Operation Amazonas
Klauenabdrücke waren deutlich erkennbar. »Ein Kaiman.«
Sein Tonfall klang eigentümlich erleichtert. Nate und der Professor wechselten abermals verstohlene Blicke.
Kouwe richtete sich auf. »Kaimane jagen häufig am Ufer, wo sie Tapire und Wildschweine fangen, die zum Trinken kommen. Der Corporal ist dem Fluss offenbar zu nahe gekommen und wurde geschnappt.«
»Könnte das derselbe Kaiman gewesen sein, der auch Corporal Graves angegriffen hat?«, fragte Waxman.
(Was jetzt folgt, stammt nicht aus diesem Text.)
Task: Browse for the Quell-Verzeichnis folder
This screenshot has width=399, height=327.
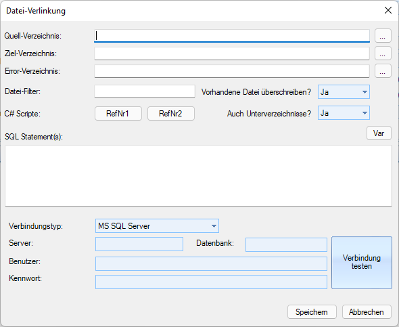Action: tap(383, 36)
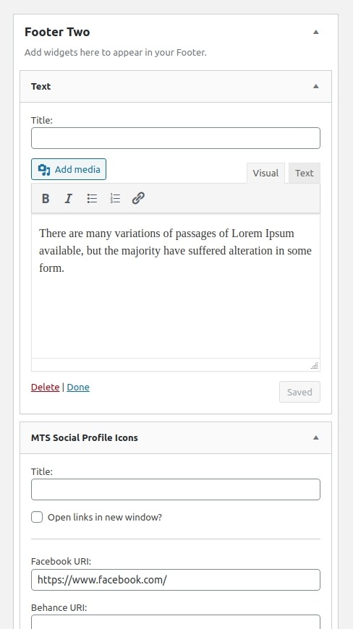Open the insert link tool

138,198
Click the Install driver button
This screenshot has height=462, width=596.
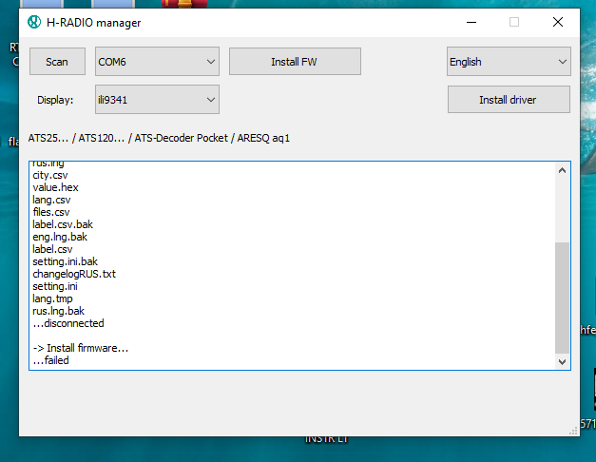[x=509, y=99]
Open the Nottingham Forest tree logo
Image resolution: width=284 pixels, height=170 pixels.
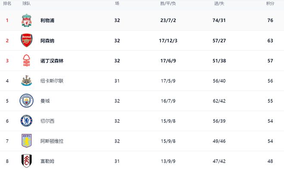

Kouwe zuckte die Schultern. »Schwarze Kaimane sind ziemlich intelligent. Es könnte durchaus sein, dass er dem Motorenlärm gefolgt ist und hier auf der Lauer gelegen hat, nachdem er gemerkt hat, dass unsere Boote eine Nahrungsquelle darstellen.«
»Zur Hölle mit dem Vieh!« Waxman spuckte aus und ballte eine Hand zur Faust. »Zwei Mann an einem einzigen Tag.«
Staff Sergeant Kostos trat vor. Der hoch gewachsene, dunkelhäutige Ranger schaute verkniffen drein. »Sir, ich könnte Verstärkung anfordern. Die Hueys könnten bis morgen früh mit zwei weiteren Männern hier sein.«
»Tun Sie das!«, fauchte Waxman. »Ab sofort schieben immer zwei Patrouillen Wache. Zwei Mann pro Patrouille! Ich möchte nicht, dass irgendjemand – gleich ob Zivilist oder Soldat – allein in den Dschungel geht. Unter keinen Umständen! Und ich möchte, dass auch am Ufer Bewegungsmelder installiert werden, nicht bloß an der Waldseite.«
»Jawohl, Sir.«
Captain Waxman wandte sich den Zivilisten zu. In seinen Worten lag keine Wärme, bloß kalte Abweisung. »Ich danke Ihnen für Ihre Unterstützung.«
Die kleine Gruppe machte sich auf den Rückweg. Kelly fühlte sich dumpf und leer. Schon wieder ein Mann tot … und so plötzlich. Sie beäugte misstrauisch die Feuerliane. Hier tobte nicht bloß ein chemischer Krieg, sondern auch ein grausamer Kampf ums Überleben, bei dem die Schwachen den Stärkeren unterlagen.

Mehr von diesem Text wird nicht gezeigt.